> _EXTRACT PROVIDED_
Were you ready for some football?! Part II

Peter King is a Favre-lovin' idiot. For those of you unfamiliar with King's work, he is a football columnist for Sports Illustrated. Every Monday, he files a column called Monday Morning Quarterback for SI.com, and in previous years, I have found his work interesting, edifying, and well-written.

Not so much with his first regular season installment of MMQB in 2005. Well, it's still well-writing, but not all that interesting and certainly not edifying. King opens with a letter to Tom Benson, the owner of the New Orleans Saints, begging him, for the good of the city of New Orleans, to firmly and convincingly state that the Saints will never, ever, leave the city formerly known as below sea level. A nice thought, certainly well-intentioned, but here's a little tidbit that King conveniently ignores-- the Superdome, home of the Saints for the past thirty years, may have been damaged beyond repair. Even if it were repaired, or a new venue built, the questions remain-- how long will that take, and who's left to go watch? I mean, I don't mean to be callous here, but there's a fair chance the city of New Orleans will never be rebuilt-- at least not to its previous level. I suppose Benson could just say that he will never move the team, for the sake of morale, but that statement would be disingenuous at best, and I doubt very many people would believe him. But, okay, it was a nice thought.

Then you read the last sentence of the letter:
And right now these people need you, Tom. Lead this city back. You can do it. What's more, you have to do it. No one else can.
And it's a thing that makes you go Hrmmm? No one else can, Peter? I mean, I know the mayor of New Orleans has been nigh onto useless during the catastrophe, and the Governor not all that much better, but seriously-- no one else can? What a stupid and condescending thing to say. There are stories galore coming out of the disaster zone that already prove this statement false. If there is enough desire, enough potential, enough infrastructure left to make it viable, New Orleans will be reborn-- but I find it difficult to conceive that the pivotal piece of the puzzle will be whether Tom Benson says he's keeping the Saints in town or not. No, I take that back. I find it impossible to believe, and I find the implication-- that no one else is capable of bringing the city back to life-- to be incredibly insulting to... well... everyone else connected with the city.

> _PROVIDED RECORDS_
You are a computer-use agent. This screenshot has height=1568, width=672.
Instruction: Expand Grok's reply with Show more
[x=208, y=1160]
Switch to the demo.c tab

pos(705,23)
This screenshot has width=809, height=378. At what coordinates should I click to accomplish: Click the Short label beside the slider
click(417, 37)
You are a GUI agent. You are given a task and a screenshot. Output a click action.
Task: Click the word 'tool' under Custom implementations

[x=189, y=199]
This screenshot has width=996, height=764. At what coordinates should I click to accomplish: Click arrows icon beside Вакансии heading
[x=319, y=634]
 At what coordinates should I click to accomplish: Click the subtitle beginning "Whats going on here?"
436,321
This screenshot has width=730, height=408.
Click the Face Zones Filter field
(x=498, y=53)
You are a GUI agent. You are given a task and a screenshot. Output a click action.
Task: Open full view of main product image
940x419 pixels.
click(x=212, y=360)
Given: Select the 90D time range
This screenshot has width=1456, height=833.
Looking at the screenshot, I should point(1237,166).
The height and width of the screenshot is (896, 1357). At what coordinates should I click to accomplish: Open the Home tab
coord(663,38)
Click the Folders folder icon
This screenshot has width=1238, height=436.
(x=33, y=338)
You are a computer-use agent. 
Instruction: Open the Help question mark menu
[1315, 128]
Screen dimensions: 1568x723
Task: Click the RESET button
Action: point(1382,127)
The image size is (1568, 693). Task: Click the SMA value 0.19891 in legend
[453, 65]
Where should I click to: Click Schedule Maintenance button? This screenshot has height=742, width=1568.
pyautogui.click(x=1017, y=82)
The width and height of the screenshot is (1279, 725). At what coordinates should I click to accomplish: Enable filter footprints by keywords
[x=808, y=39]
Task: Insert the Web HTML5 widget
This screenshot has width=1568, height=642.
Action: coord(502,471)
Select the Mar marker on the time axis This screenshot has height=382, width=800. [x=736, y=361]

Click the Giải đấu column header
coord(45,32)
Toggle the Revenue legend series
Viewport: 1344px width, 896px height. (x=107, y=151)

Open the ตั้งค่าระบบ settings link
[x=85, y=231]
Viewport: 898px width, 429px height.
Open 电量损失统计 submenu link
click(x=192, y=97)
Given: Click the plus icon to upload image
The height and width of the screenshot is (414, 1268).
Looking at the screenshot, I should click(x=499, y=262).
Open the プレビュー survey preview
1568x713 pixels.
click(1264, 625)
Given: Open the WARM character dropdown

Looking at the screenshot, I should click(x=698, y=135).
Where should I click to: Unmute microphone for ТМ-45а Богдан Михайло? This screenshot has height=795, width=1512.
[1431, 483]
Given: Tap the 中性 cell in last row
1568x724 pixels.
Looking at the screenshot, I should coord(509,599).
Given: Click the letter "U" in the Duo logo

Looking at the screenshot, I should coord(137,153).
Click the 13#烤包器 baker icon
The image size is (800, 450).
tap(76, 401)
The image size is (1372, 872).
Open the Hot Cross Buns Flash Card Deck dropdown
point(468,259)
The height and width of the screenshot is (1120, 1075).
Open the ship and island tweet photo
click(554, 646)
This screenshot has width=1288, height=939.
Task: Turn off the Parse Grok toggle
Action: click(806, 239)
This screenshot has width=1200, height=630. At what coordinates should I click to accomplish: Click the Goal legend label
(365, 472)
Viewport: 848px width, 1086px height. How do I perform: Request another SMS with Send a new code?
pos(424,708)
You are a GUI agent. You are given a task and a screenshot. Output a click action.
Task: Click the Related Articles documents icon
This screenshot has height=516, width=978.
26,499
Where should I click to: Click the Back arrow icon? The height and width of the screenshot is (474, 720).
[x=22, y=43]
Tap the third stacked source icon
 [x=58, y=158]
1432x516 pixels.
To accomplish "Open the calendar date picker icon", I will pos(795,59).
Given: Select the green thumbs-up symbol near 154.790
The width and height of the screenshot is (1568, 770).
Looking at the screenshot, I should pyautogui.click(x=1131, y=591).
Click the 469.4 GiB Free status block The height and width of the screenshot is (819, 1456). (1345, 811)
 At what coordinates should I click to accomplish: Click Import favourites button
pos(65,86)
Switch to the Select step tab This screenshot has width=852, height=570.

> _WHAT TO PRODUCE_
Answer these from the post about Peter King's column above:
(a) Which magazine does Peter King write for?
(b) To whom is the letter at the start of his column addressed?
(c) For how many years had the Superdome been the Saints' home?

> _FINAL RESULT_
(a) Sports Illustrated
(b) Tom Benson, the owner of the New Orleans Saints
(c) Thirty years